Melitaea phoebe. Foto di Andrea Mangoni.

In questi giorni ho avuto notizia di un BELLISSIMO progetto, nato da un'iniziativa del Museo di Storia Naturale di Venezia e mirato a far luce su un particolare aspetto della Biodiversità del Veneto: la stesura di un Atlante dei Ropaloceri del Veneto.

E chi sono i sarebbero i Ropaloceri? Ma le meravigliose farfalle diurne! Questi insetti, importanti indicatori ambientali, sono stranamente stati poco studiati nella loro distribuzione locale; nasce da qui l'esigenza di poterne conoscere gli areali attuali delle singole specie, tenendo conto del fatto che ci sono ancora aree, come i Monti lessini ed i Colli Euganei, per le quali tali dati risultano ancora molto frammentari.
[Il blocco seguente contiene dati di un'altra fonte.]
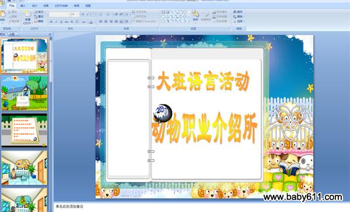Click the bulleted list icon
Screen dimensions: 350x212
[101, 15]
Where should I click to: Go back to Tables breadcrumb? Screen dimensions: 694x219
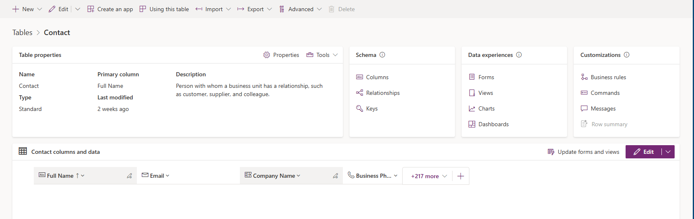[x=22, y=33]
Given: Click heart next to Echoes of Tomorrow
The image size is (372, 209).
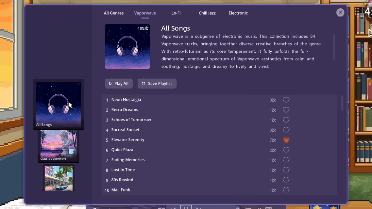Looking at the screenshot, I should (286, 120).
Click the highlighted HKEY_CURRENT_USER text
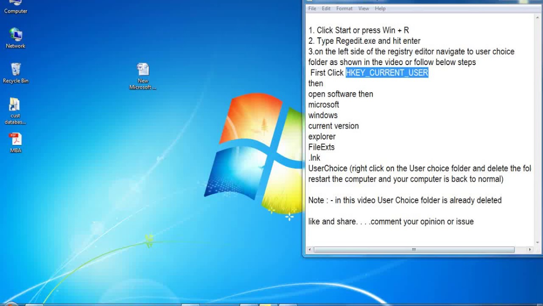543x306 pixels. tap(386, 73)
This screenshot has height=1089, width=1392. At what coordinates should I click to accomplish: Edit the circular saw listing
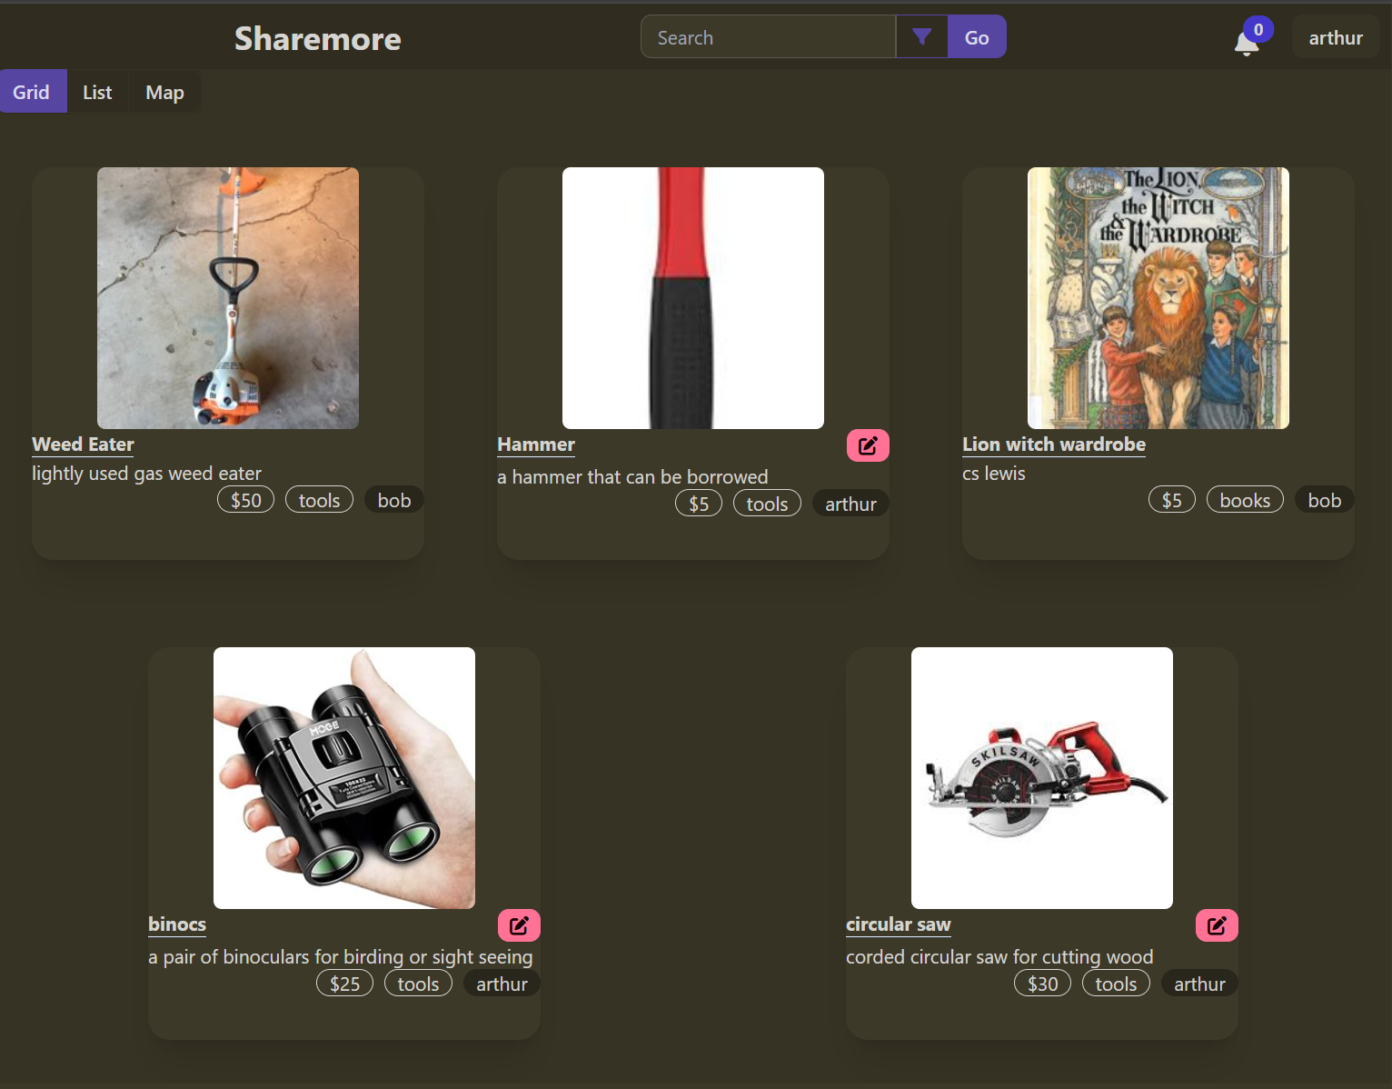point(1217,925)
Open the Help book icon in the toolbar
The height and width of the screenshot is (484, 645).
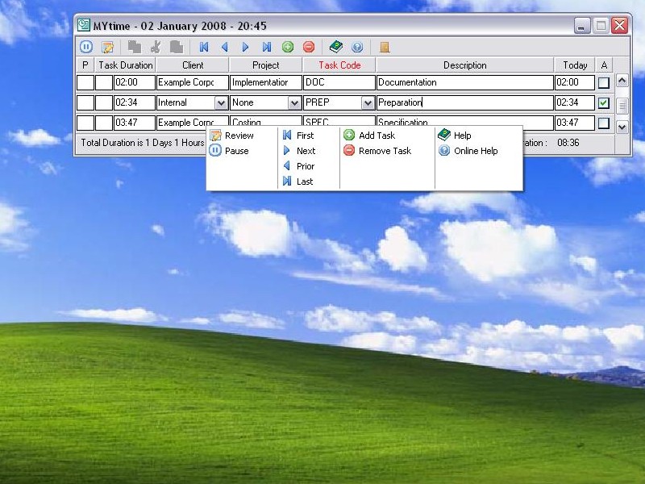click(x=336, y=47)
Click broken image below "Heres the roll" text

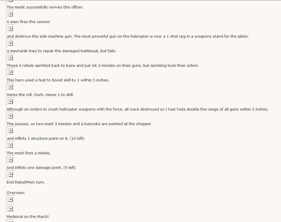tap(11, 102)
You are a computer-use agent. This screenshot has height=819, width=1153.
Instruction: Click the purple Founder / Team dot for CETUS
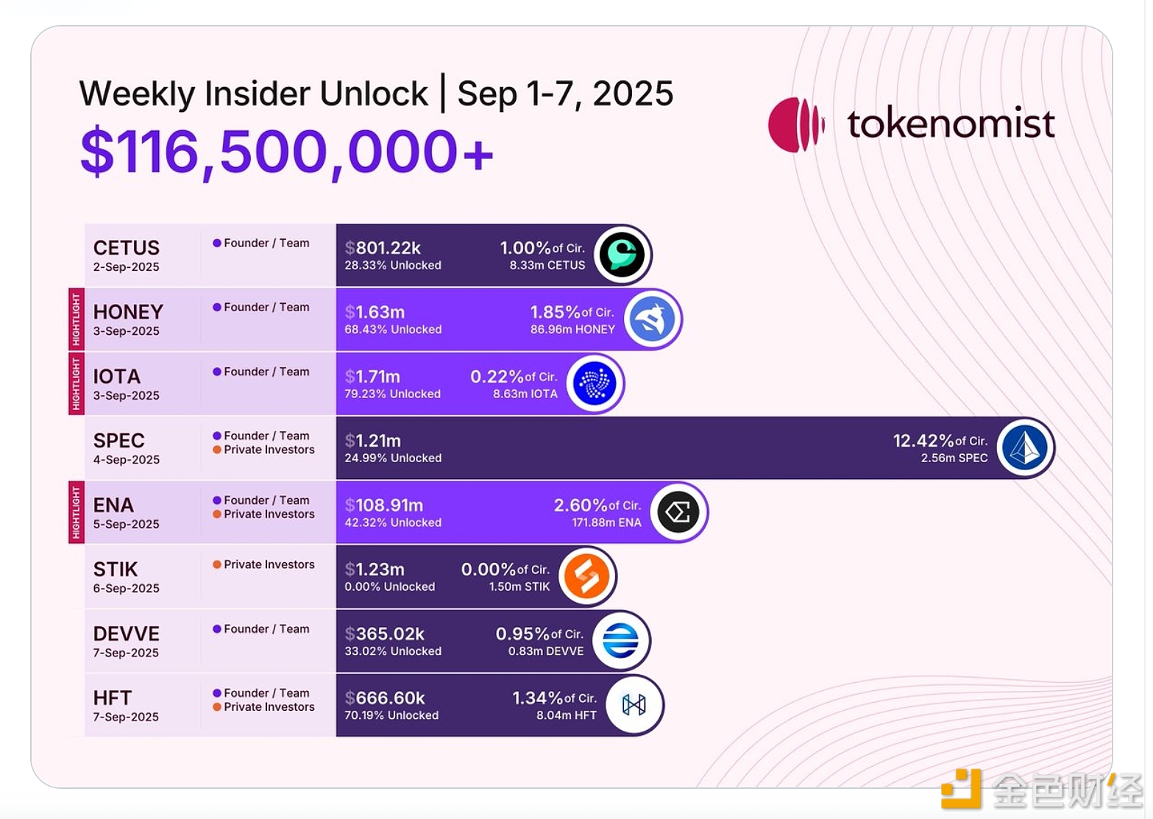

Chiunque può aiutare, inviendo i dati in proprio possesso seguendo le linee guida presenti sul sito del progetto in questione, che è il seguente:

http://www.farfalleveneto.eu

QUI potete trovare una presentazione PDF del progetto, da scaricare e diffondere. Chiunque può dia una mano! A presto!

Gonopteryx rhamni che si nutre. Foto di Andrea Mangoni.